▸ Written problem: Please copy the Martha Alderson post below, starting at "This woman is" and ending at "now I have it!", and swap "Writing Bible" for "Writing Guide".

▸ Selection:

#####

If you’ve been reading my blog lately, you know I have a little writer love for Martha Alderson, aka The Plot Whisperer. Martha Alderson has worked with hundreds of writers in sold-out plot workshops, retreats, and plot consultations for more than fifteen years. Her clients include bestselling authors, New York editors, and Hollywood movie directors. She lives in Santa Cruz, CA. Follow her blog, workshops, vlog, or follow her on twitter and facebook.
This woman is AMAZING. As a matter of fact, she’s SO amazing that she offered to do an interview with me 🙂 Her amazingness also made me decide to give away a copy of her book today along with a $15 Amazon Gift Card. If you are looking for books to add to your writing resources, this one is a MUST.
I loved this book so much that I’ve now labeled it as my Writing Bible. I’ve been wanting one of those and now I have it!

#####

▸ Data:

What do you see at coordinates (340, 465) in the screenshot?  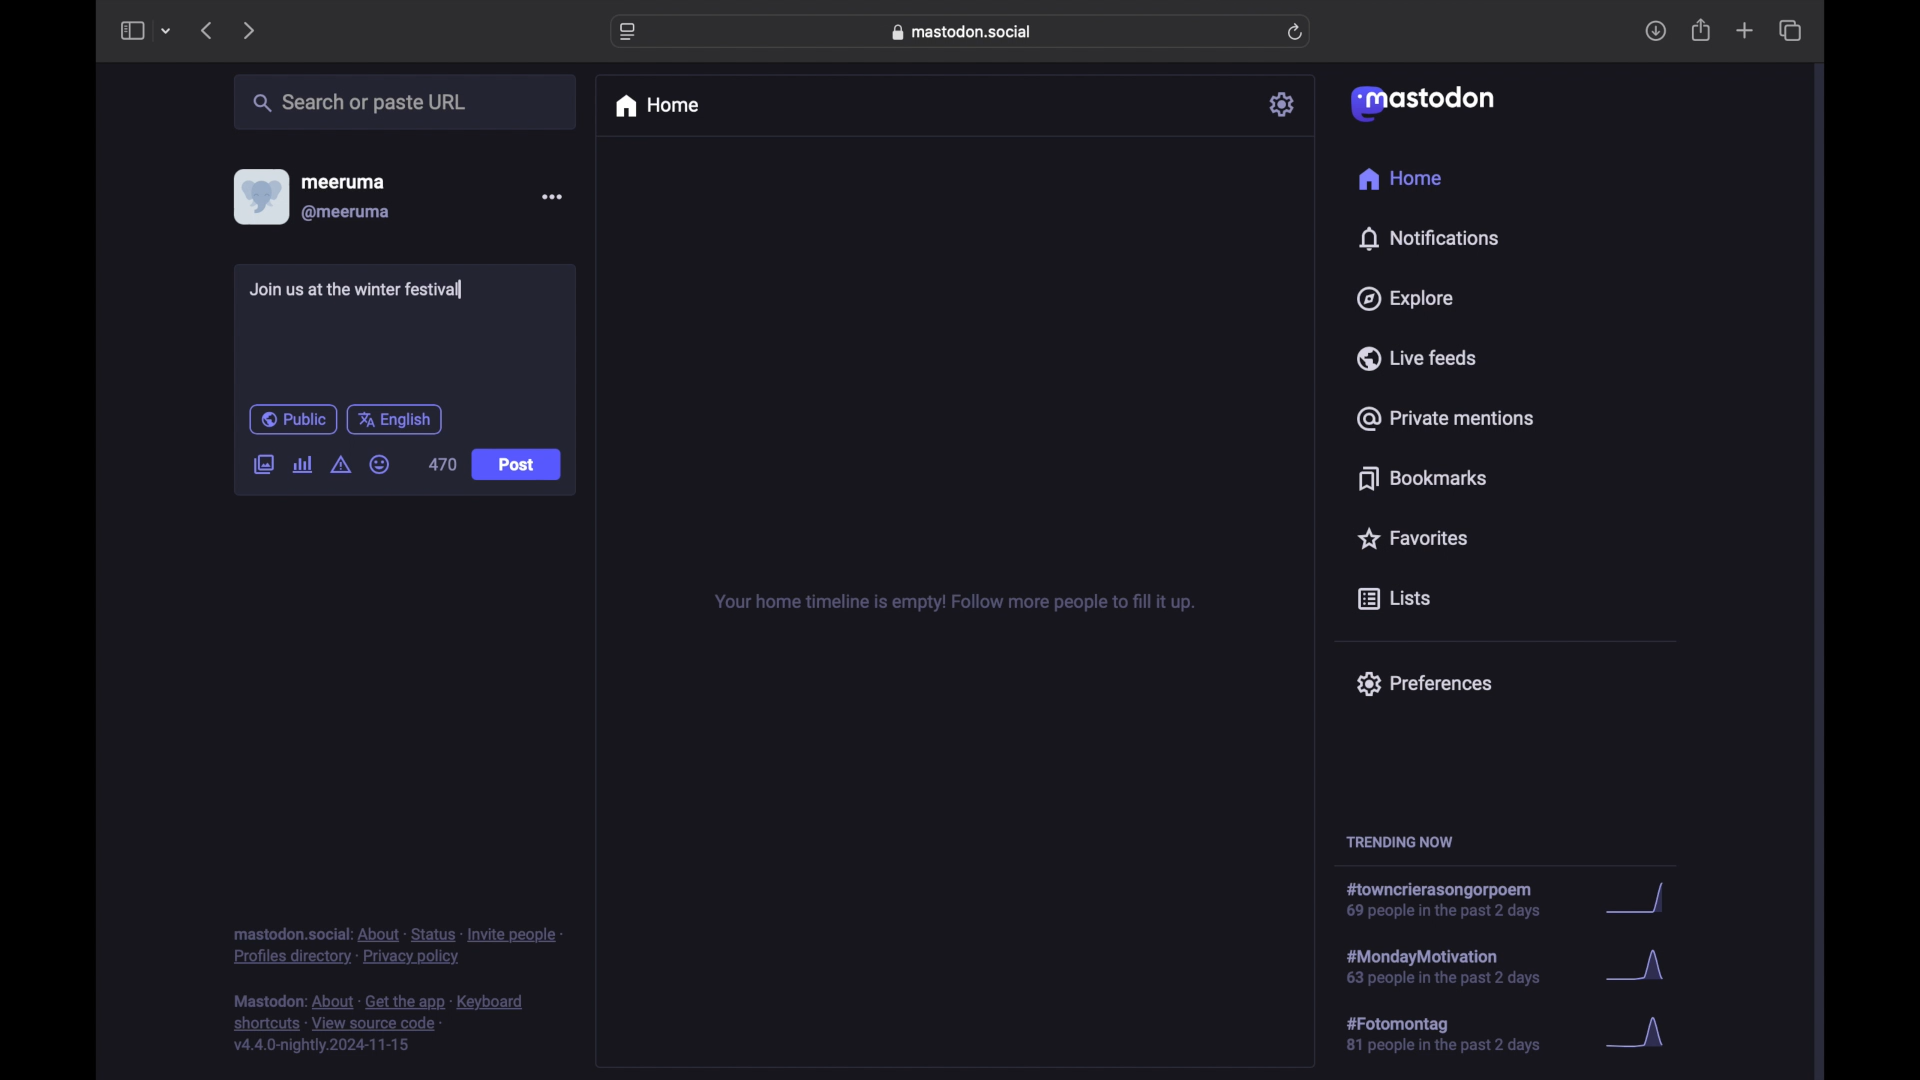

#####

▸ Expected output:
This woman is AMAZING. As a matter of fact, she’s SO amazing that she offered to do an interview with me 🙂 Her amazingness also made me decide to give away a copy of her book today along with a $15 Amazon Gift Card. If you are looking for books to add to your writing resources, this one is a MUST.
I loved this book so much that I’ve now labeled it as my Writing Guide. I’ve been wanting one of those and now I have it!